May 08, 2009

Every Piece of the Infrastructure Carries Potential to Fail

Though it may end up being a temporary blip, at this moment FriendFeed is down, following a scheduled outage at Twitter this afternoon. And while that's not really news, it comes on the heels of many discussing the potential for failure that third-party URL shorteners bring to the Web. For every fan of TinyURL or bit.ly, there are others who say relying on another service to be a go-between between the user and the intended data is just begging for trouble. But the truth is that in a network, when there are multiple items with potential to fail between the user and the data, any one of those pieces in many cases can bring the entire system down to its knees.
  • Storage can fail.
  • Servers can fail.
  • Networks can fail.
  • Routers can fail.
  • Lines can be cut.
  • Services can close down.
  • Users can delete images or pages.
It happens, and until we control all aspects of the system, there will be outages.

On Wednesday, in the middle of testing a third-party Twitter service, I linked to the Guardian using a URL shortener called tr.im, required to get the service to work. Later that night, tr.im failed, and it broke all links that were being used.

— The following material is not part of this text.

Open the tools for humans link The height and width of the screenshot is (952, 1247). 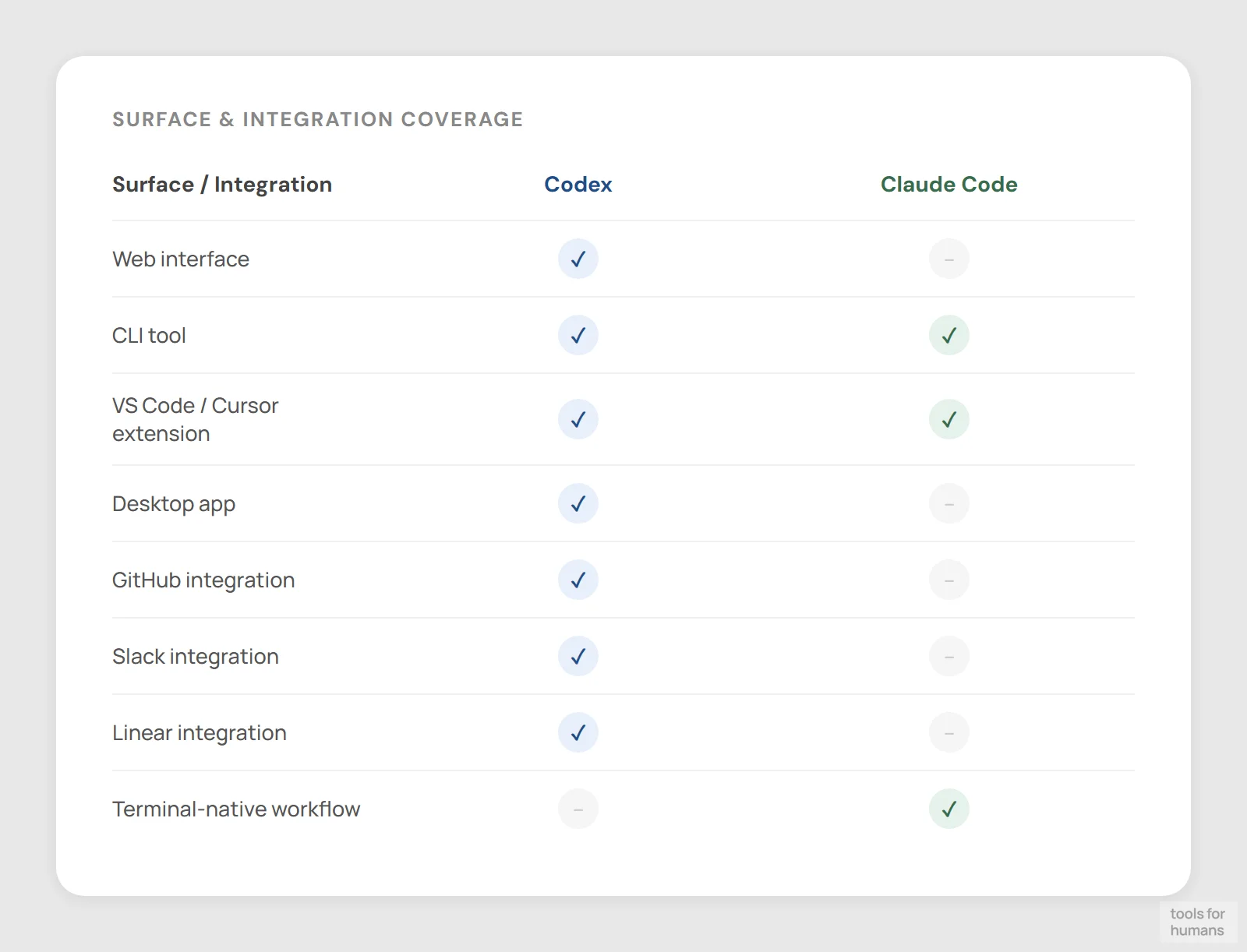(x=1199, y=922)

The conversation (in Google cache)

In response, Paul Buchheit, co-founder of FriendFeed, with a long history at Google, Microsoft and Intel prior to his latest efforts, referenced the break, calling it "another reason why url shorteners are annoying."

But FriendFeed itself has a URL shortener, called ff.im, which it uses when sending updates to Twitter. Paul added in the thread, "Except ff.im of course :)"

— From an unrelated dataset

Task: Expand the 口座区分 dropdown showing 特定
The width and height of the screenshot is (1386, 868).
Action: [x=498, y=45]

But guess what? Because FriendFeed is down (for now), also down are the ff.im links, making them as likely to fail as any other third party shortener. I could rant up and down saying that FriendFeed and ff.im should be served from different data centers, or offer better redundancy, but I won't. Nobody loves downtime, and FriendFeed by and large has had a fantastic track record of staying up. But as they become a more integrated part of the ecosystem, they too will get more opportunities to fail and need to take the same safeguards to protect the infrastructure as do all the other players.

Things will fail. We will live, but we know that there is no such thing as a fully redundant failsafe machine. Every hop delivers the potential to turn into a skip, and not in a good way.